"Nama kamu siapa?"
"Neil."
Ganendra—anak sulung Ochi—manggut-manggut.
Melihat itu, Lintang dan ketiga sahabatnya auto geleng-geleng. Diantara anak-anak mereka—kecuali Patin, cuma anaknya Ochi yang paling humble dan selalu berani memulai komunikasi.
"Mas Ganendra manggilnya Abang Neil ya? Karena Mas Ganendra lebih muda," ujar Ochi, mengingatkan Ganendra yang usianya satu tahun lebih muda dari Neil, disambut Ganendra dengan anggukkan. Lalu bocah berbadan gendut itu meminjamkan mobil-mobilan hingga robot-robotannya ke Neil dan Christian—anak Rasti yang seumuran Ganendra. Mereka duduk diatas karpet, diawasi para ibu yang duduk di sofa.
"Ini yang beliin Mama Erin," beritahu Ganendra, menunjukkan mobil remote.
Kening Neil berkerut bingung. "Mama Erin itu siapa?"
"Adiknya Bapak," jawab Ganendra. "Abang Neil mau pop ice?"
"Aku tidak boleh minum es sama Ayah," kata Neil.

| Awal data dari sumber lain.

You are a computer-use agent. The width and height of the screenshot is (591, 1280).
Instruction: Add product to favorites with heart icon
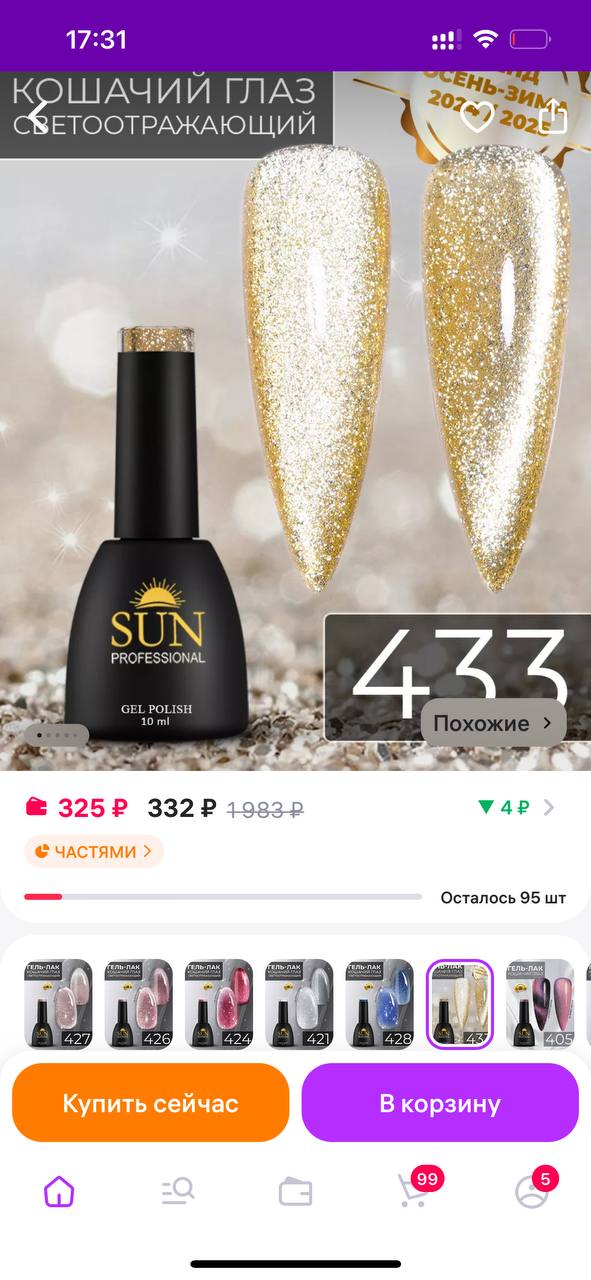tap(477, 117)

"Tapi pop ice itu enak," timbrung Tian.
Disetujui Ganendra lewat anggukkan. "Sebentar. Mas Enda mau ambil pop ice dulu." Bangkit, diayunnya langkah menuju dapur.
Buat ibunya geleng-geleng kepala. "Anak gue ada aja gebrakkannya."
"Kayak emaknya enggak aja," sindir Patin, yang duduk di sebelah Lintang sambil memangku Genawa—bayi cantik berusia enam bulan, yang tak lain anak bungsu Ochi. Bayi itu mendongak menatapnya lalu tersenyum lebar. "Cantik banget, Chi, anak lo," puji Patin kemudian. "Tapi dua-duanya mirip Om Pras."
"Laki gue nggak setua itu ya!" sewot Ochi.
"Gue pikir yang demen orang tua cuma Ochi, ternyata Cik Lin juga," seloroh Rasti.
"Gue sama Mas Fajar cuma beda delapan tahun. Nggak jauh-jauh amat," sanggah Lintang.
"Tapi serius deh, Cik ...," Ochi menjeda kalimat, "... lo dalam keadaan sadar 'kan ya waktu akhirnya nerima bapaknya Neil?" Tatapannya berubah skeptis. "I mean, kita semua tahu lah gimana risihnya elo waktu si Japar Japar itu—"
"Mas Fajar," potong Lintang, mengoreksi.
Ochi memutar bola mata. "Fine, Mas Fajar," ralatnya. "Waktu si Mas Fajar Mas Fajar itu ngedeketin lo, lo selalu ngeluh. Lo bilang dia terlalu tua, kuno, dan kaku. Lo juga paling nggak suka kalau dia chat—nanyain lo lagi di mana dan sama siapa."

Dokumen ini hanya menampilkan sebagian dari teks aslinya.